Probably one of the nicest explanations of the bias/variance tradeoff is the one I found in the book Introduction to Information Retrieval (full book available online). The tradeoff can be explained mathematically, and also more intuitively. The mathematical explanation is as follows:
if we have a learning method that operates on a given set of input data (call it $x$) and a “real” underlying process that we are trying to approximate (call it $\alpha$), then the expected (squared) error is:
E[x-\alpha]^2 = Ex^2 – 2Ex\alpha + \alpha^2\\
= (Ex)^2 – 2Ex\alpha + \alpha^2 + Ex^2 – 2(Ex)^2 + (Ex)^2\\
= [Ex-\alpha]^2 + Ex^2 – E2x(Ex) + E(Ex)^2\\
= [Ex-\alpha]^2 + E[x-Ex]^2
Taking advantage of the linearity of expectation and adding a few extra cancelling terms, we end up with the representation:
Error = bias (E[x-\alpha]^2) + variance (E[x-Ex]^2)

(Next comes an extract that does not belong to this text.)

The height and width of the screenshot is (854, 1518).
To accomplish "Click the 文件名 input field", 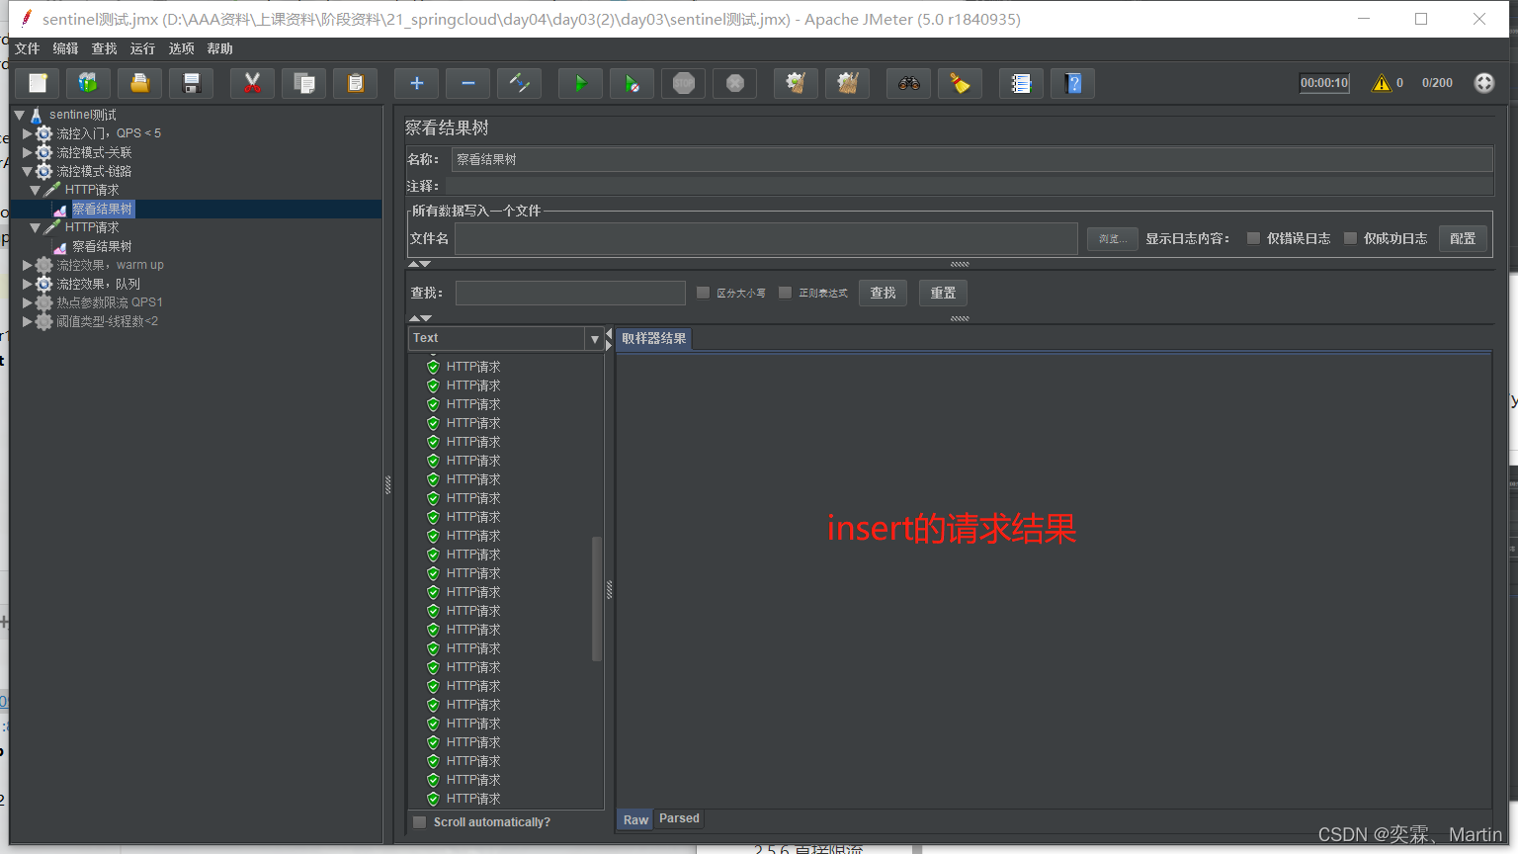I will tap(766, 238).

Thats the mathematical equivalence. However, a more descriptive approach is as follows:
Bias is the squared difference between the true underlying distribution and the prediction of the learning process, averaged over our input datasets. Consistently wrong prediction equal large bias. Bias is small when the predictions are consistently right, or the average error across different training sets is roughly zero. Linear models generally have a high bias for nonlinear problems. Bias can represent the domain knowledge that we have built into the learning process – a linear assumption may be unsuitable for a nonlinear problem, and thus result in high bias.
Variance is the variation in prediction (or the consistency) – it is large if different training sets result in different learning models. Linear models will generally have lower variance. High variance generally results in overfitting – in effect, the learning model is learning from noise, and will not generalize well.
Its a useful analogy to think of most learning models as a box with two dials – bias and variance, and the setting of one will affect the other. We can only try and find the “right” setting for the situation we are working with. Hence the bias-variance tradeoff.